Let me get this out of the way first: Any time I hear Joe Ganim talk about crime, I get a little chuckle out of it. I bet he wished his sentencing judge was a little softer on crime back in 2003. But now, in the wake of a tragic shooting at the Trumbull Gardens housing project in which eight people were shot and one died, the felonious former of Bridgeport is politicizing the heartbreaking event. Not to be outdone, Democratic candidate for mayor Mary Jane Foster also couldn’t resist turning the shootings into a political issue as well. Both are abhorrent.
Ganim and Foster are both trying to replace Mayor Bill Finch and apparently will do just about anything to do it. Ganim says Finch is soft on crime. “Finch is failing to act as residents seek help from City to improve public safety in Trumbull Gardens. As Mayor, I would take the immediate steps to improve safety for residents by providing the community with a 24/7-onsite police outpost. I would increase police patrols and assign officers to work with community leaders to make the community safer.” Thanks, Joe. Good to know you’re one the job. We missed you for those seven years you were locked up.
For those who don’t remember, Ganim was convicted on 16 federal corruption charges for accepting kickbacks and bribes in exchange for awarding city contracts. He continued his fight for vindication up until January of this year when he finally apologized (a politically expedient move if he planned on running for mayor again).
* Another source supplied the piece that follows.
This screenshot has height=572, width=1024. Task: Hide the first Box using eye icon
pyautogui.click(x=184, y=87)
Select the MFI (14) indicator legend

Everyone should be given a second chance. But if a bank robber is let out of prison, you don’t make him a teller. Just sayin’.
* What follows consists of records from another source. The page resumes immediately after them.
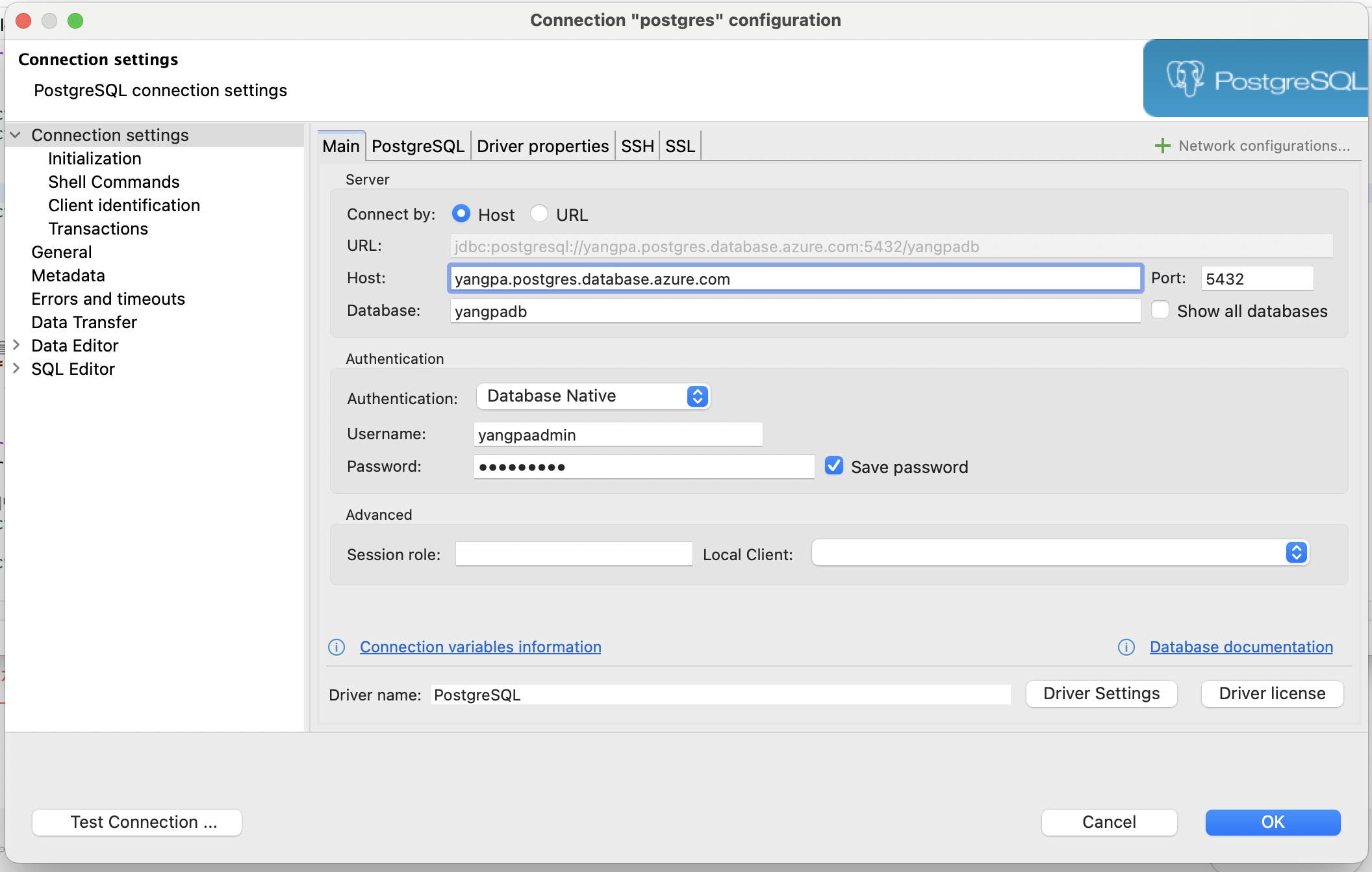Uncheck the Save password checkbox

pos(834,466)

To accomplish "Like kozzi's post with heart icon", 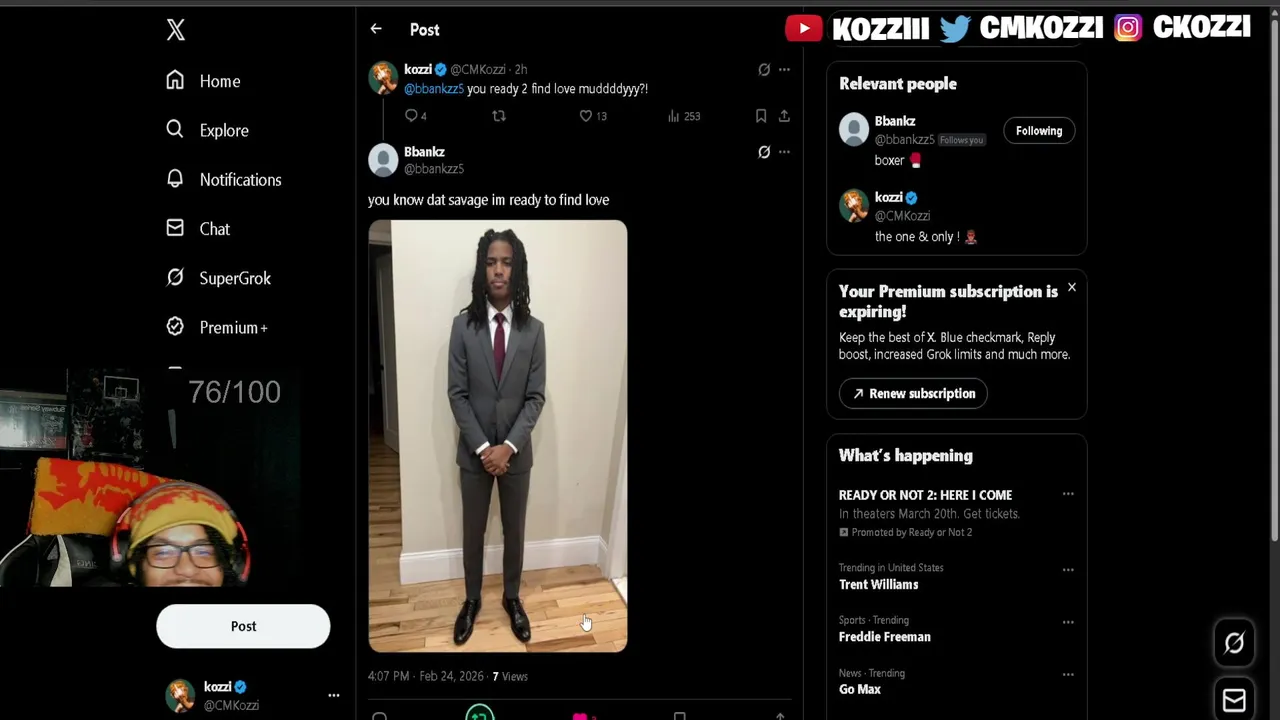I will point(586,116).
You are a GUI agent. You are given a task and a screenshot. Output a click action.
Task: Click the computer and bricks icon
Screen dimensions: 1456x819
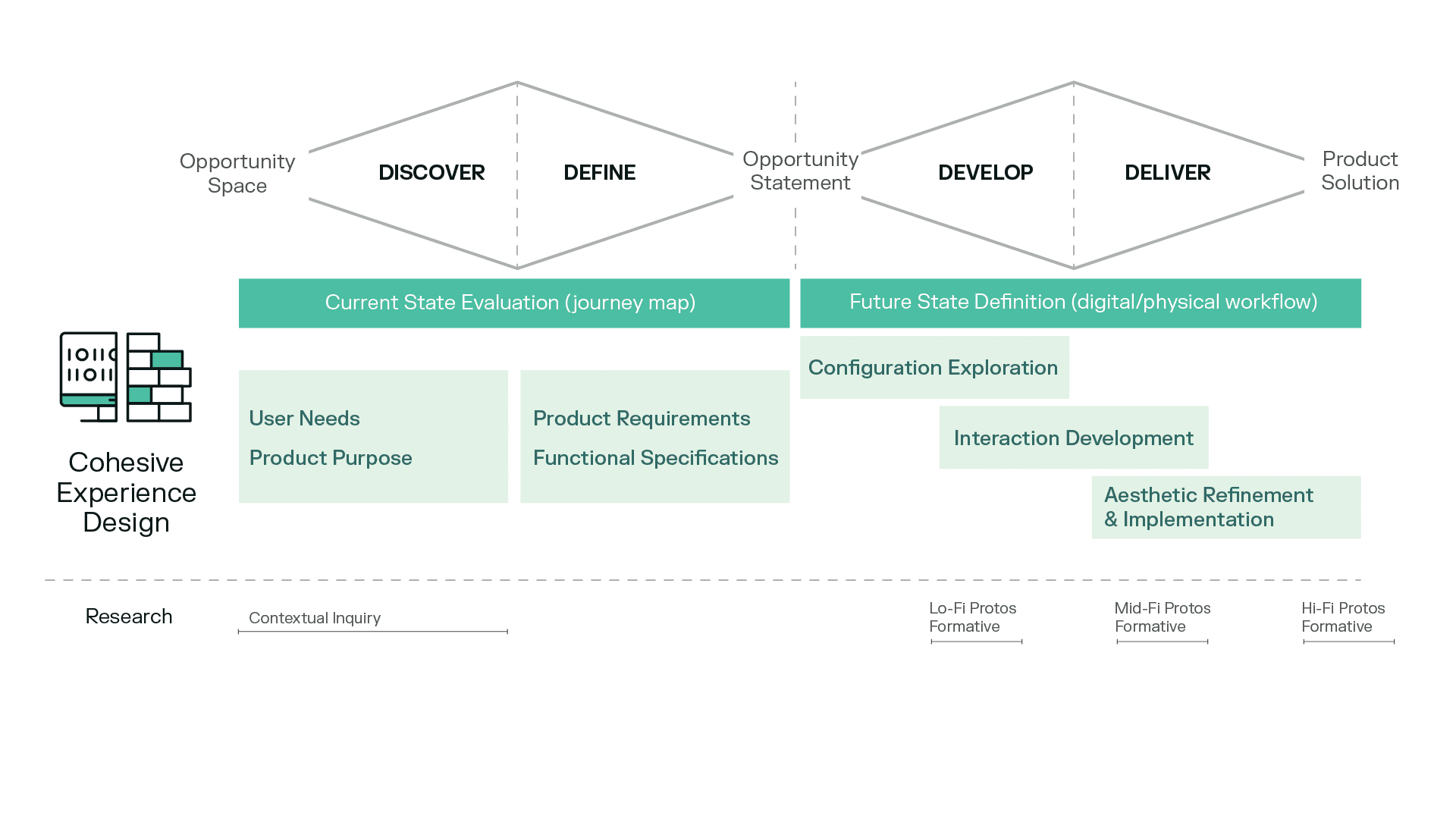pos(126,377)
Despite the horrific events at Trumbull Gardens, overall crime in Bridgeport is down. Shootings are down nearly 18 percent. “This is about the lowest crime rate we’ve had in nearly a half century,” Finch recently said. And he is not resting on those numbers. “We throw a lot of resources when there is a major problem at the problem, and we will do that here,” he said. “And we will bring the guilty to justice.”
What was Ganim’s response?—he organized a vigil at the crime scene. Magical things those vigils, they’ll stop gun violence, right? Finch actually took action and is setting up a gun buy-back program and is enlisting local businesses to contribute. Such programs usually end up with everything from handguns to assault rifles. So which approach is more effective? Finch’s will get some guns off the street. Ganim’s will keep the candle makers in business.
Foster, while not as brazen, has also chosen to politicize the shootings. Defeated by Finch in 2011, Foster is trying again. Of the shootings, she said, “What I am seeing is a lot of hand-wringing, but not a lot of energy being expended to find solutions.” Nonsense.